Test results indicated that she suffered from high blood pressure and low blood potassium, a typical symptom of a disease called congenital adrenal hyperplasia, which could lead to a sexual development disorder. Doctors said this was possibly as a result of her parents being closely related.

The case highlighted the long-term problem of China’s sexual illiteracy and lack of compulsory sexual education in schools, one expert said.

A genetic test revealed her karyotype was 46,XY, a pattern normally found in males who have genitalia that is not clearly male or female, said Doctor Dong Fengqin, the endocrinologist.

Pingping learned that while she had no uterus or ovaries, she also lacked male genitalia or an Adam’s apple.

“We didn’t find hidden testes in her body, either. Maybe that’s because she’s old enough and it has degenerated and atrophied,” Dong was quoted as saying.

While her blood pressure and potassium levels are now under control, the hospital said she had not yet made up her mind about which gender she wanted to be.

Hu Shaohua, deputy director of the hospital’s Mental Health Center told the Post that physical issues aside, the most important thing now for Pingping was to rebuild a gender identity.

“It takes a long time to rebuild the social role and reconstruct the family and it’s going to be a painstaking process, where psychological intervention is necessary. But Pingping has not asked for help from us so far,” Hu said.

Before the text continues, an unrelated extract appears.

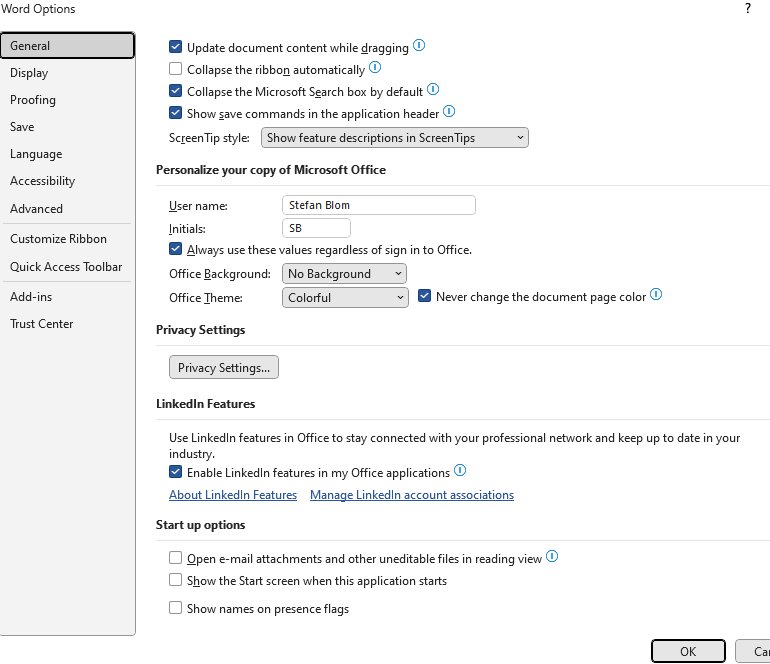The image size is (770, 664).
Task: Uncheck Enable LinkedIn features in my Office applications
Action: coord(175,472)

The doctor said earlier detection by the family would have made the process easier.

“They should have gone for check-ups years ago. This shows how seriously they lacked sexual knowledge,” he said.

Pingping’s parents’ consanguineous marriage and their ignorance of her condition highlighted the urgency of immediate and better sexual education in China, he added.

Although there are lessons on sexual health in textbooks, they are often skipped or briefly touched upon by biology teachers who find teaching the subject awkward.

From June, a recently amended law protecting minors, will require schools and kindergartens to conduct “age-appropriate” sex education.